**** PASSAGE ****

I’m on my third insurance policy for my house, and have shopped around at at least five other places, and every agent has told me about co-insurance, and why I need to insure for the full replacement cost. The issue I have is that I would never build a house this large (and expensive) in this location, or anywhere else for that matter, if my house burnt down. I don’t want as much insurance as I have, but I am always told I need to have enough coverage to get close to rebuilding what I have, or the insurance company will consider that I don’t have enough coverage and will only pay me a percentage of any loss.

I currently have $700,000 coverage, but if the house burned down, I would likely construct a much smaller house that would cost maybe $300,000 to build. I have asked what happens to the other $400k I’ve been paying premiums on, and I don’t get a clear answer. I’ve also asked could I build two houses totaling the square footage of my current house, using up the $700k coverage, and I don’t get a clear answer. I just feel that I’m paying for twice the coverage I really want, but can’t lower the coverage because then I’d be self insuring and only get paid partially if there was a loss that wasn’t a total loss.

When I bought the house my primary concern was getting a good deal on the mortgage. I’m going to look into inflation adjustment.

Look at Dereknocue67’s post just above yours to see why. Whoever holds your mortgage wants a house worth at least as much as the mortgage balance as collateral. An insurance company can’t really tell you what the bank might allow if you want a smaller house, so they won’t give you a complete answer. I’d be surprised you’d have a problem if you owned your house free and clear of a mortgage.

However, if your home is insured for $700K and burns down completely but only costs $500K to replace the whole thing (and remember part of the value of your house is the land it’s sitting on – in some cases a huge fraction), the insurance company is only going to pay you enough to rebuild whether you do or not. The foundation might well be intact and less costly house might be smaller and use a smaller foundation. The insurance company could well balk at treating that as part of the cost.

I have no experience with this, personal or professional, but I’d imagine a couple things might happen. First, your mortgage likely carries a provision that will allow the mortgagor to apply the proceeds from any insurance policy to the balance of the mortgage. If you have a $700,000 mortgage and you collect $700,000 from your insurance in a total loss, you now have a lot with no encumbrances. If you are so inclined, you can build whatever you want on it. You can finance it by mortgaging the lot and/or getting a construction loan if you so desire. When the smaller house is finished, you can refinance into a permanent mortgage on the value of the smaller home and lot.

****

## WORK TO DO
- A) Transcribe the home insurance discussion from "Look at Dereknocue67’s" up to and including "of the cost.".
- B) List each distinct dollar amount in the home insurance discussion once, in the order it first appears.
- C) Sum up the home insurance discussion in two sentences.

**** DATASET EXTRACT ****

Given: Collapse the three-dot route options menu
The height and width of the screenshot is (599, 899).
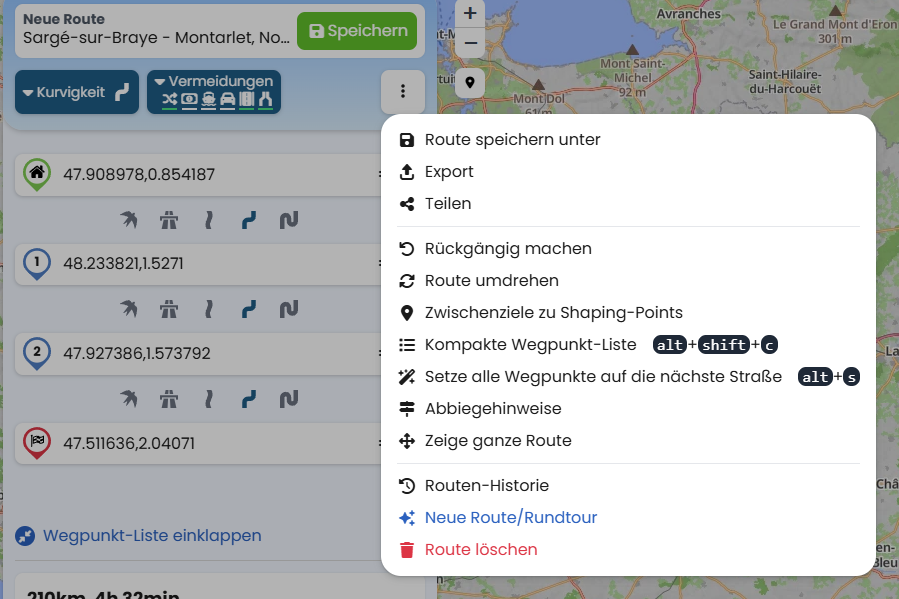Looking at the screenshot, I should (x=403, y=92).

****

## ANSWERS TO EACH TASK
- A)
Look at Dereknocue67’s post just above yours to see why. Whoever holds your mortgage wants a house worth at least as much as the mortgage balance as collateral. An insurance company can’t really tell you what the bank might allow if you want a smaller house, so they won’t give you a complete answer. I’d be surprised you’d have a problem if you owned your house free and clear of a mortgage.

However, if your home is insured for $700K and burns down completely but only costs $500K to replace the whole thing (and remember part of the value of your house is the land it’s sitting on – in some cases a huge fraction), the insurance company is only going to pay you enough to rebuild whether you do or not. The foundation might well be intact and less costly house might be smaller and use a smaller foundation. The insurance company could well balk at treating that as part of the cost.

- B)
$700,000
$300,000
$400k
$500K

- C) A homeowner with $700,000 of coverage feels overinsured, because after a total loss they would build a much smaller house costing maybe $300,000, yet agents insist on full replacement cost and give no clear answer about the extra coverage. Replies point out that the mortgage holder wants collateral worth at least the loan balance and that an insurer only pays enough to rebuild, and one suggests the payout could go toward the mortgage, after which the owner could build a smaller house and refinance.